Re: [CCAMP] [Gen-art] Genart last call review of draft-ietf-ccamp-alarm-module-07

Dan, thanks for your review. Stefan, thank you for making the corresponding changes. I entered a No Objection ballot.

Alissa

> On Mar 20, 2019, at 3:51 AM, stefan vallin <stefan@wallan.se> wrote:
> 
> Thanks Dan!
> 
>> On 19 Mar 2019, at 19:54, Dan Romascanu <dromasca@gmail.com <mailto:dromasca@gmail.com>> wrote:
>> 
>> Hi Stefan, 
>> 
>> Thank you for your answer and for addressing my concerns. I am comfortable with your proposals. If your AD agrees, I would include these in a revised version before submission to the approval of the IESG. 
>> 
>> Regards,
>> 
>> Dan
>> 
>> 
>> On Tue, Mar 19, 2019 at 5:11 PM stefan vallin <stefan@wallan.se <mailto:stefan@wallan.se>> wrote:
>> Hi Dan!
>> Thanks for your review, an honour to have RFC 3877 in the loop :)
>> See inline
>> br Stefan
>> 
>> 
>> > 
>> > 
>> > Major issues:
>> > 
>> > 1. The definition of Alarm is key for the whole model. It reads like this:
>> > Alarm (the general concept): An alarm signifies an undesirable state in a
>> > resource that requires corrective action.
>> > 
>> > However, RFC 3877 already defined a number of concepts including:
>> >  Error
>> >      A deviation of a system from normal operation.
>> > 
>> >   Fault
>> >      Lasting error or warning condition.
>> > 
>> >   ....
>> > 
>> >   Alarm
>> >      Persistent indication of a fault.
>> > 
>> > I believe that there is a need to show why the model defined by RFC 3877 needs
>> > to be changed, and why the difference that RFC 3877 was making between a Fault
>> > and an Alarm is no longer needed.
>> 
>> Good comment, you are right, and we need to keep the distinction between fault and alarm.
>> That distinction is used in X.733, 3GPP IRP and others. The general pattern is that “fault”
>> refers to what is really broken, and the alarm the manifestation of that underlying cause. 

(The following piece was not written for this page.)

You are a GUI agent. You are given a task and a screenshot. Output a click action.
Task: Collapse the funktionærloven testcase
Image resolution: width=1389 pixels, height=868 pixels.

>> There is not a simple 1-1 relationship between a fault and an alarm
>> * 1 fault may have many alarms due to limited root cause capabilities of the system
>> * There might be no underlying fault to an alarm, consider a non-optimal QoS configuration 
>>   which gives bad quality in VOIP calls. Certainly a MOS alarm from the VOIP probe, but there
>>   is no “fault” as such (if you do not consider a non-optimal config as a fault)
>> 
>> So X.733
>> X.733 fault: The physical or algorithmic cause of a malfunction
>> 3GPP fault: a deviation of a system from normal operation, which may result in the loss of operational capabilities of the element or the loss of redundancy in case of a redundant configuration
>> 
>> I suggest we add the following to terminology:
>> Fault: the underlying cause of an undesired behaviour
>> 
>> If we then turn to the term “alarm". I have added two aspects to the definition of an alarm:
>> 
>> An alarm signifies an *undesirable state* in a resource that *requires corrective action*.
>> 
>> Mostly based on the alarm standardization work in the process industry (see draft references).
>> 
>> 1) Rather than “deviation from normal”, we say “undesirable”, subtle difference.

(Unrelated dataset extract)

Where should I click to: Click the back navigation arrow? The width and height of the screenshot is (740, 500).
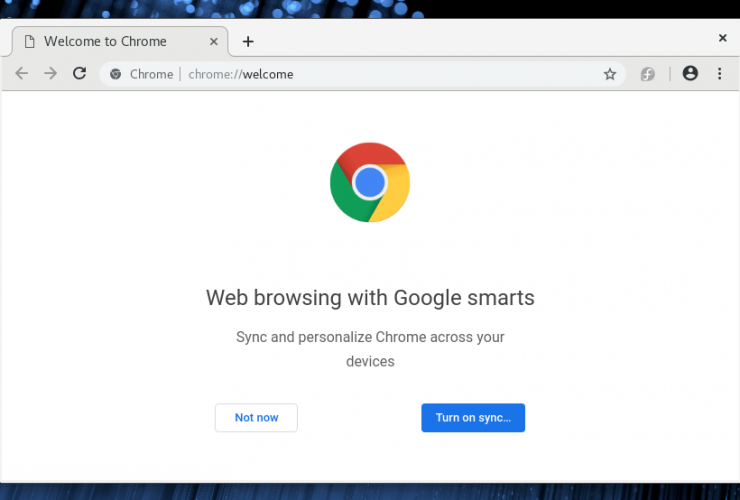21,74
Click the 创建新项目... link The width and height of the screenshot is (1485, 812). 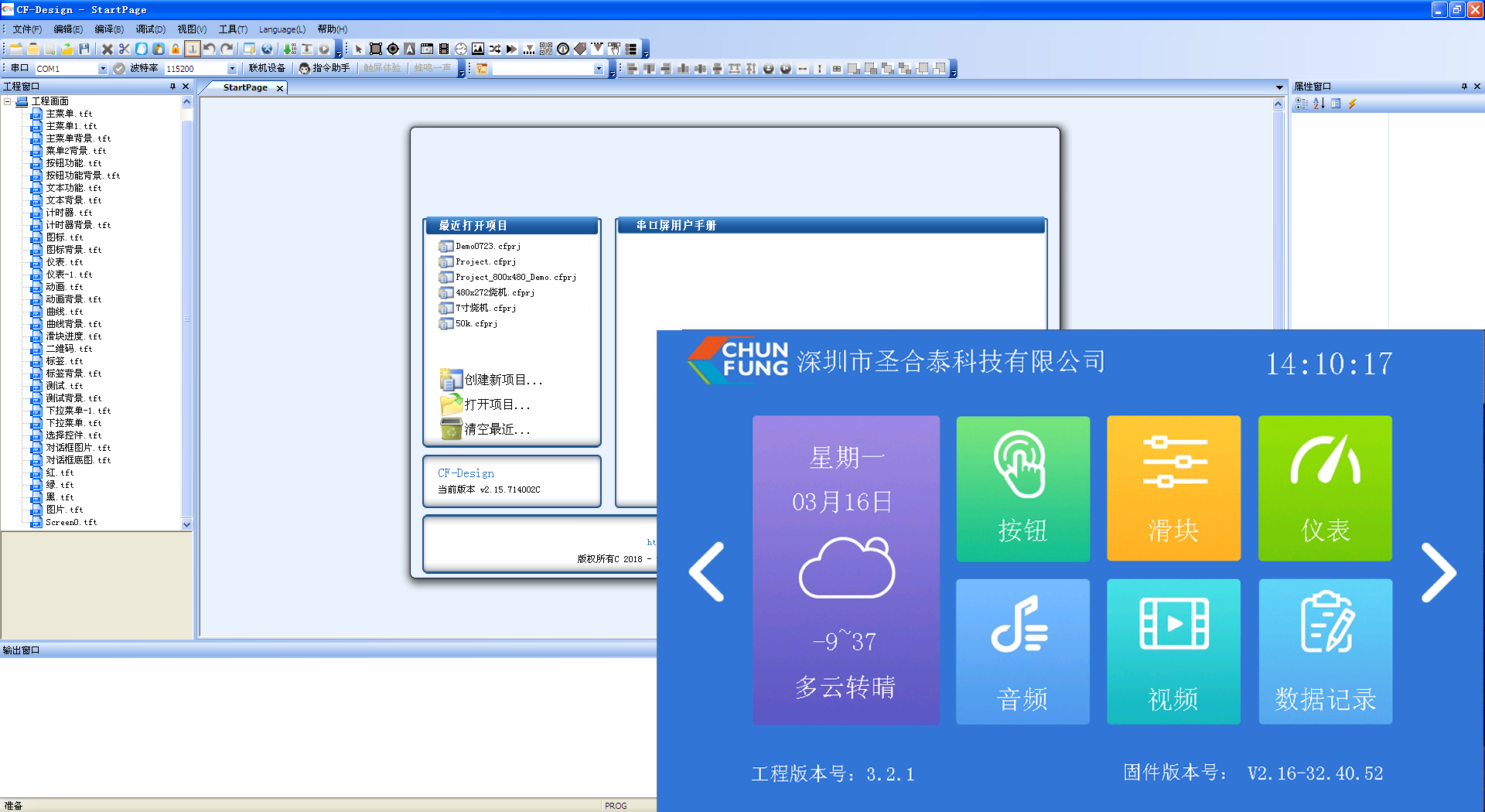pyautogui.click(x=503, y=380)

>>   In IT environments it is easier to define what is normal, a normal load to a web server.
>>   And anything deviation from that normal load could be an alarm.
>>   In networking, things are more dynamic, and deviation from normal might be the desired state.
>>   So the definition stresses the fact that it is an undesired state, not just deviation from normal.
>> 
>> 2) Adding the requirement that an alarm per definition should require an action. This is a sound
>>   requirement that puts requirements on what qualifies as an alarm and limits the amounts of alarms.
>>   (See for example the EEMUA, and ISA182 references in the draft). The 3GPP Alarm standard
>>   also added this to their definition at the later revisions to address the alarm overload problem.
>> 
>> 
>> 
>> 
>> 
>> > Also, RFC 3877 defined in Section 3 a
>> > Framework and an Architecture that was consistent with X.733. This document has
>> > no such section, and while acknowledging the need for a mapping to X.733 it
>> > states as a goal:
>> > Mapping to X.733, which is a requirement for some alarm systems. Still, keep
>> > some of the X.733 concepts out of the core model in order to make the model
>> > small and easy to understand
>> > 
>> > More details about what is left out and why these are not needed would help.
>> The alarm YANG model  does not *require* the X.733 parameter
>> definitions of for example probable-cause enum values. Today, most networking devices 
>> and management systems do not rely on those enumerations.
>> 
>> Those are defined in the X733 augmentation module in order to keep the core model as
>> small and useful as possible. X733 requirements come more often from telecom environments.
>> 
>> 
>> > 
>> > Minor issues:
>> > 
>> > 1. Section 2 makes a statement that includes
>> > ... While IETF has not really addressed alarm management
>> > 
>> > This is is actually not accurate. RFC 3877 addressed Alarm Management. Maybe
>> > there is a need to revise that approach, but this should be done explicitly,
>> > not by stating that it did not exist.
>> Correct, bad wording.
>> OLD TEXT:
>> Address alarm usability requirements, see Appendix G.  While IETF
>>       has not really addressed alarm management, telecom standards has
>>       addressed it purely from a protocol perspective.  The process
>>       industry has published several relevant standards addressing
>>       requirements for a useful alarm interface; [EEMUA], [ISA182].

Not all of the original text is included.